饶是见多识广的老医修们,也没见过这样的场面。
本来在病者面前是极其忌讳说生死之事的,谁都没想到萧泽远第一次出诊,就捅了这么大的篓子。
万一是个本就绝望的病人,很可能因为萧泽远这一句话,就直接把人给送走了。
所以他们不论如何道歉赔罪都是应该的,可万万没想到,虞容歌不仅不介意,反而认定了萧泽远?
医修们被她铿锵有力的发言震得久久没有回过神,虞容歌已经将目光再次投向萧泽远。
她饶有兴致地笑道,“你还没有回答我,你觉得我还能活多久?”
萧泽远睫毛微颤,他看向身旁的两位医修。
在虞容歌眼里,面前的这位天才实在很有高岭之花的气场,俊美冷艳,寡言少语。
却不知道,这已经算是萧泽远情绪最外露的模样了。
萧泽远从小与世隔绝长地长大,他仿佛生来就是为了做医修,心既冷又稳。
这个冷并非是性情冷傲,而是他天生钝感理性,对生死、对感情都很淡,不论何时都能保持情绪稳定理智,反而更能全情投入到药道研究上。

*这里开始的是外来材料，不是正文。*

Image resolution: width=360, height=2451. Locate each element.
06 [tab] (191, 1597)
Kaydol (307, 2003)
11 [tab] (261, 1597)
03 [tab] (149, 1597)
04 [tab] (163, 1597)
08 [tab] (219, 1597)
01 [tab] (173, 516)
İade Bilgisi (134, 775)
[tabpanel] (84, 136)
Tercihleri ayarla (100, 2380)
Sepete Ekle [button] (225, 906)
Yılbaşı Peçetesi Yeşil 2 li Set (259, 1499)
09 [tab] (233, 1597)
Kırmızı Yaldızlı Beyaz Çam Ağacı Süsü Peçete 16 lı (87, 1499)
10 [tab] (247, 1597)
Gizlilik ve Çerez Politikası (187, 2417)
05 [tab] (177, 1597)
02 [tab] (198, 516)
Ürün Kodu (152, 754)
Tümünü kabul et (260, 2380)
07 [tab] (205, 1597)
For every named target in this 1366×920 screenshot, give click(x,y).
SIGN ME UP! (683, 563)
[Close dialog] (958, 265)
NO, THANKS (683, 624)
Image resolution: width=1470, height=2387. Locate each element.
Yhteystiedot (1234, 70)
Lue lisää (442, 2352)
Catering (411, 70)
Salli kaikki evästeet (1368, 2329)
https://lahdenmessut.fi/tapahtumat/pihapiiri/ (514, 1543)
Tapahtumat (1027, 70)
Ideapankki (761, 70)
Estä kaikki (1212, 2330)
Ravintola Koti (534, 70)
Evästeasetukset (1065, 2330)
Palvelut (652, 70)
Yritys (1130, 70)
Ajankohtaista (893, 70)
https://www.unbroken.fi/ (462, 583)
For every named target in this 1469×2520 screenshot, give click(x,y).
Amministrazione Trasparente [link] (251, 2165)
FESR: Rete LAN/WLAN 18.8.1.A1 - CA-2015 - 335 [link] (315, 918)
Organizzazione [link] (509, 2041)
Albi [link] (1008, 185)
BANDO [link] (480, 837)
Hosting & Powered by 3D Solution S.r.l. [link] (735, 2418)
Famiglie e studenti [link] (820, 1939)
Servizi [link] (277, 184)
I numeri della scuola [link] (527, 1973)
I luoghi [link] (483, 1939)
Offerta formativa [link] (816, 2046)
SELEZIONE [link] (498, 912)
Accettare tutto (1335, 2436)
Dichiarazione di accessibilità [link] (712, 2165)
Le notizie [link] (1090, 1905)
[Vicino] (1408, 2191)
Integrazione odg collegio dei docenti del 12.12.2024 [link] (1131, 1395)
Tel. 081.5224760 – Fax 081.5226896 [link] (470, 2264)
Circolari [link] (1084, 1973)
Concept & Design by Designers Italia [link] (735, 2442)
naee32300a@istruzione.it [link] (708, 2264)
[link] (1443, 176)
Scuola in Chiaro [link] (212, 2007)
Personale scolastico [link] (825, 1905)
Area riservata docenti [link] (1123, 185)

他又从小不接触外界,不懂话语学的委婉,是以才会说出这样的话。看到满屋人不太好的脸色,又看到执事们连连道歉的样子,萧泽远方才意识到自己刚刚似乎说错了什么。
没想到,受到言语攻击的病患本人却显得十分开朗,还兴致勃勃地望着他。
萧泽远不知该说些什么,只能看向身旁执事求助。
“你别看他们呀。”虞容歌笑道,“你想说什么就说什么,别紧张。”
本来还在道歉的两位执事欲言又止。
紧张?
这位小祖宗来的这几天,他们感觉自己接待的不是晚辈,而是和掌门一模一样威严深厚的小掌门来视察工作,他们不紧张就很好了,萧泽远哪里会紧张?
但少掌门第一次如此主动地投来目光,两位执事心中还是有些欣慰的,疯狂给他打眼色,让他把话模糊过去。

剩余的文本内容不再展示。